> **Text block**:
↓
Natasha Campbell-McBride

[2011 July] How a Physician Cured Her Son's Autism

Download Interview Transcript  My first born son was diagnosed autistic at the age of three which threw me into a huge learning curve because I had to find a solution to his problem because my own profession had nothing to offer which was a bit of a shock for me. Having found all those solutions, I went back to the university. I completed a second postgraduate degree in human nutrition and learned many more other things. As a result, my son fully recovered. He is not autistic anymore. He is living a normal life.  I have a clinic in Cambridge in England, in the UK which is very busy with children and adults with learning disabilities, neurological disorders, psychiatric disorders and children and adults with immune disorders and digestive problems.

It was 1 in 10,000 when I graduated. It was a very rare disorder. Even I as a medical graduate have never seen an autistic patient. By the time I graduated from my medical school I have never an autistic individual. I have seen other psychiatric conditions through my course in psychiatry but have never seen an autistic child. To be honest, the first autistic child that I have encountered was my own. As I said, 20 years ago in the Western world and certainly in the English-speaking world, we were diagnosing one child in 10,000. Fifteen years ago, we were diagnosing and five years ago we were diagnosing one child in 150 which is almost a 40-fold increase in incidence. Now in Britain and some countries, we are diagnosing one child in 66.
↑
> **Task details**:
Rewrite the interview paragraph that begins with "My first born son was diagnosed autistic" as a short bulleted list, keeping its main facts.

> **Supplied information**:
↓
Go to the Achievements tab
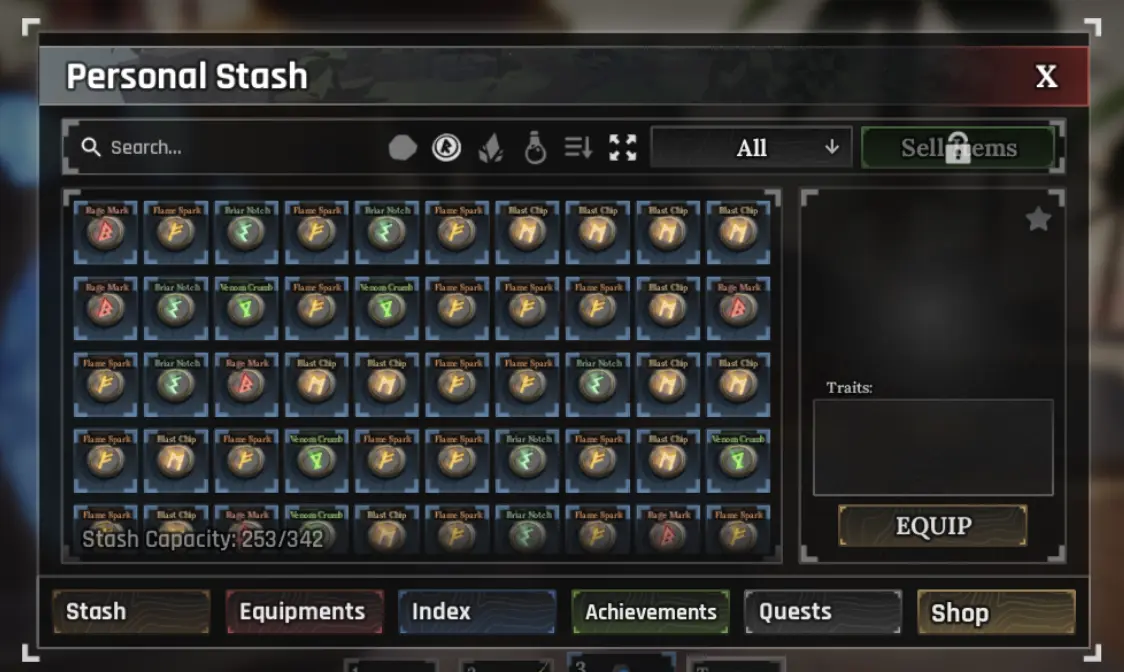 pos(650,612)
↑
> **Solved problem**:
- The speaker's first-born son was diagnosed autistic at age three, and the speaker's own profession had nothing to offer.
- After finding solutions, the speaker returned to university and completed a second postgraduate degree in human nutrition.
- The son fully recovered. He is no longer autistic and lives a normal life.
- The speaker runs a busy clinic in Cambridge, England. It treats children and adults with learning disabilities, neurological, psychiatric and immune disorders, and digestive problems.